This data analytics project investigates customer segmentation, purchasing behavior, and sales patterns for a leading chip retailer. The analysis explores various dimensions including customer lifestyle stages, customer types (mainstream, premium, budget), product preferences by size and brand, and seasonal trends. Feature engineering and statistical hypothesis testing were employed to generate actionable insights for improving inventory planning, targeted marketing, and promotional strategies.
The analysis uses two primary datasets:
-
Customer Data: Customer segmentation by life stage (LIFESTAGE) and spending behavior (CUSTOMER_TYPE); ~ 72,000+ records.
-
Transaction Data: Purchase transactions including product names, quantities, prices, and dates; ~ 2,60,000+ records.
Key points:
-
Data spans an entire calendar year.
-
Transaction dates required transformation from Excel integer format to datetime.
-
Product names contained embedded weight information (e.g., "250g") requiring feature engineering.

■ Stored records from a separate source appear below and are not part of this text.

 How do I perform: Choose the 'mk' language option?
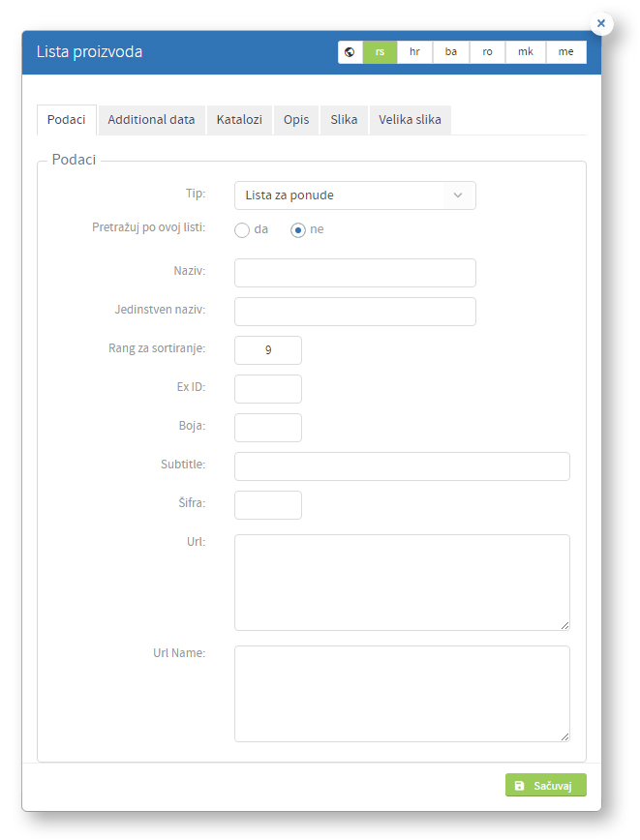point(526,52)
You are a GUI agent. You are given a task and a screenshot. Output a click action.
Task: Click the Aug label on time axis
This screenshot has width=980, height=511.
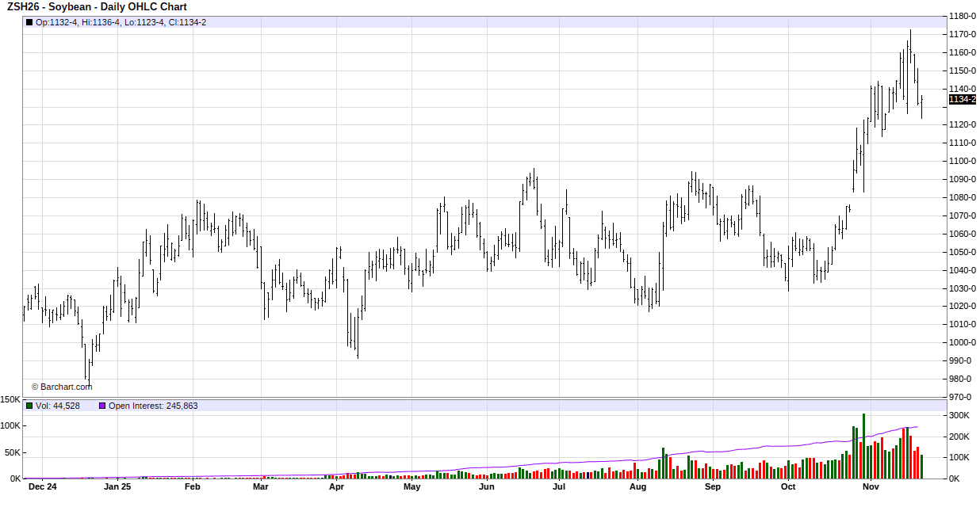pyautogui.click(x=637, y=487)
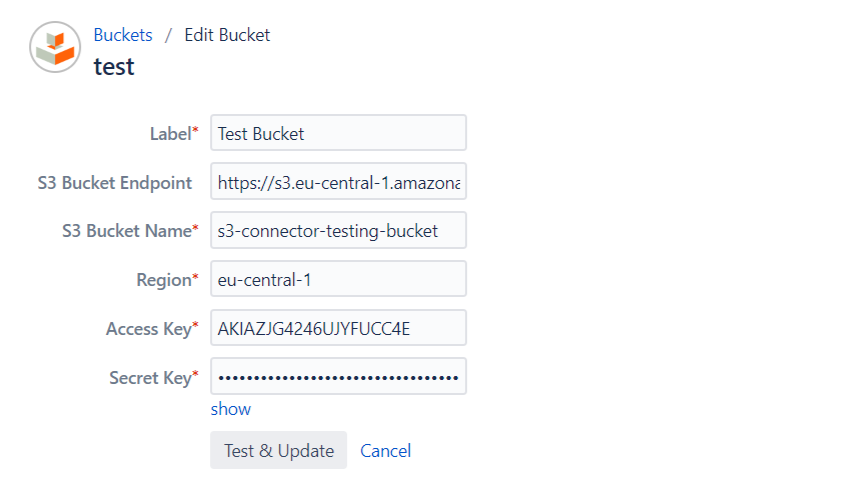Image resolution: width=850 pixels, height=483 pixels.
Task: Click the 'Label' field caption text
Action: click(x=170, y=133)
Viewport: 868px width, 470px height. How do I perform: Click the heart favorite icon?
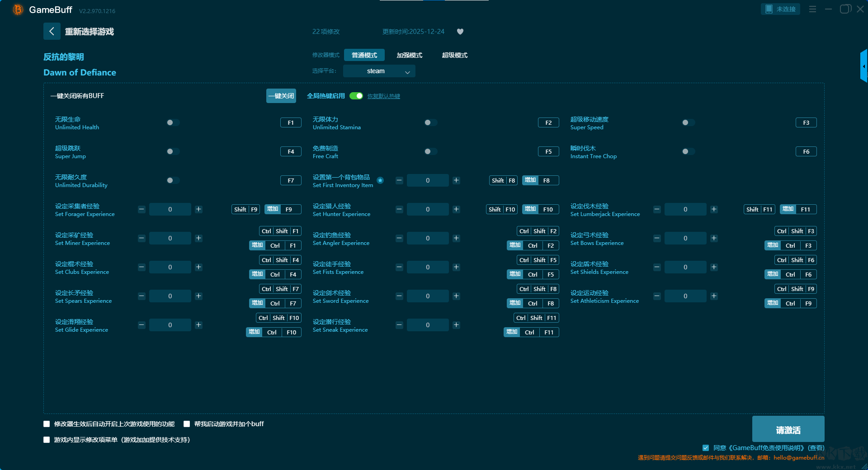click(460, 32)
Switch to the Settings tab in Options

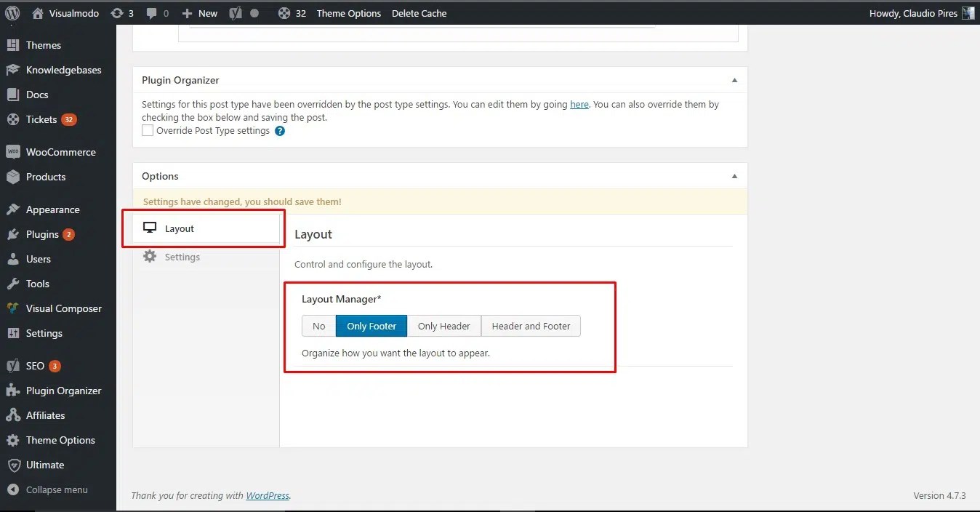[x=182, y=257]
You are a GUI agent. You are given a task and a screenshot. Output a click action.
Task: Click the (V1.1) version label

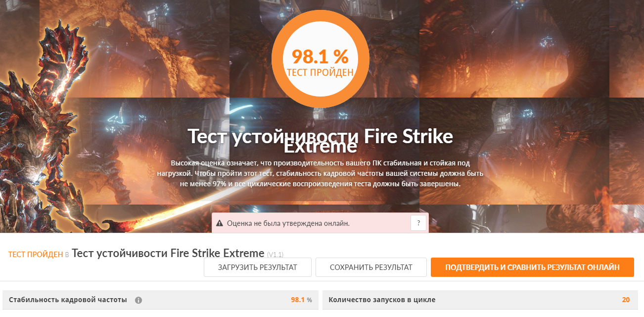tap(275, 255)
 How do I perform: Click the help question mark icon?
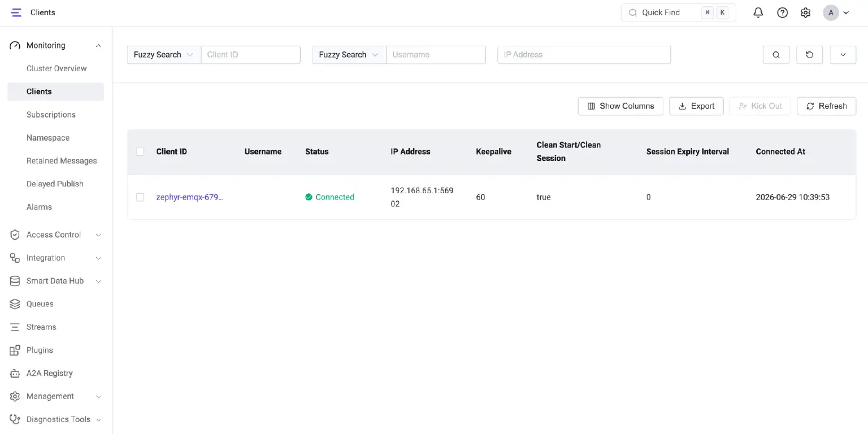782,12
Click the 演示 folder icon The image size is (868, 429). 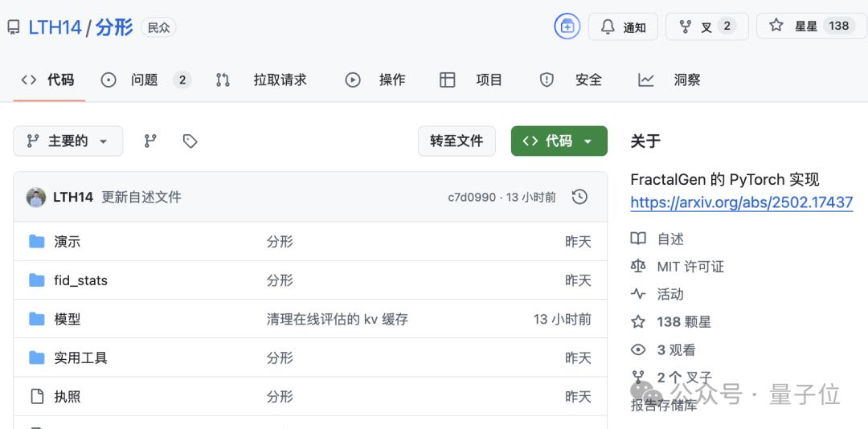36,242
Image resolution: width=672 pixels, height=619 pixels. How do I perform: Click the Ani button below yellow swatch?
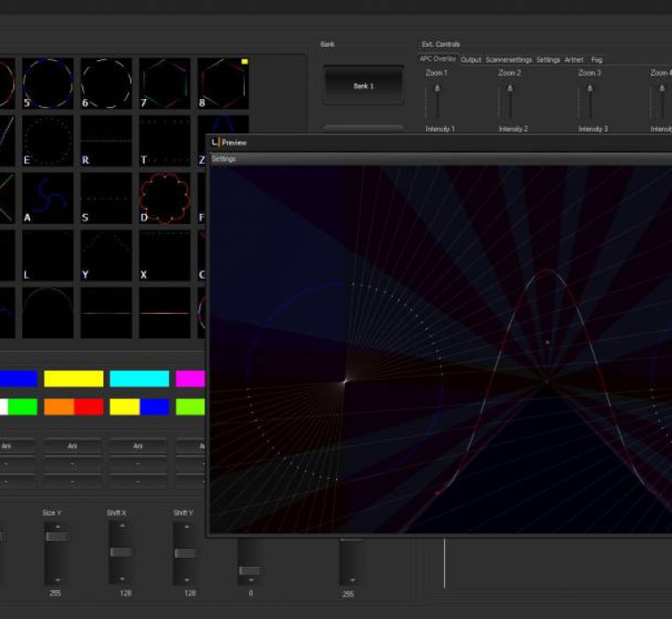coord(73,447)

The workflow follows a structured analytics pipeline:
-
Data Preparation
-
Cleaned and feature engineered product names.
-
Fixed transaction date fields.
-
Updated column names for better clarity.
-
-
Feature Engineering
-
Extracted packet size (grams) from product names.
-
Calculated total sales per transaction and spend per customer.
-
Aggregated sales data across brands, packet sizes, and customer groups.
-
-
Exploratory Data Analysis (EDA)
-
Examined customer demographic distributions.
-
Analyzed sales performance by brand and product size.
-
Identified seasonal patterns in sales volume.
-
-
Statistical Analysis
-
Conducted independent two-sample t-tests to assess spending behavior differences between customer groups.
-
Verified significance of observed behavioral patterns.
-
-
Insights and Strategic Recommendations
- Synthesized findings into actionable strategies for inventory and marketing optimization.
Original Dataset Columns:
-
Customer Dataset:
LYLTY_CARD_NBR,LIFESTAGE,PREMIUM_CUSTOMER -
Transaction Dataset:
DATE,STORE_NBR,LYLTY_CARD_NBR,TXN_ID,PROD_NBR,PROD_NAME,PROD_QTY,TOT_SALES
Feature Engineered Columns:
PROD_BRANDPROD_SIZEUNIT_PRC
-
Kettle was the top-selling brand throughout the year.
-
175g packet size dominated sales across all customer segments.
-
Budget older families and mainstream young singles/couples were the primary contributors to overall sales.
-
Seasonal spikes, particularly around Christmas, suggest strong promotional opportunities.
-
Younger mainstream customers demonstrated higher spend-per-transaction, indicating potential for upselling and impulse buying strategies.
-
Focus inventory and promotional efforts around Kettle products and 175g packet sizes.
-
Implement segment-specific marketing to target high-value customer groups.
-
Scale marketing campaigns and stock replenishment 2–3 weeks before Christmas to capitalize on peak demand.
-
Position complementary products strategically to appeal to impulse buying tendencies observed in younger customer segments.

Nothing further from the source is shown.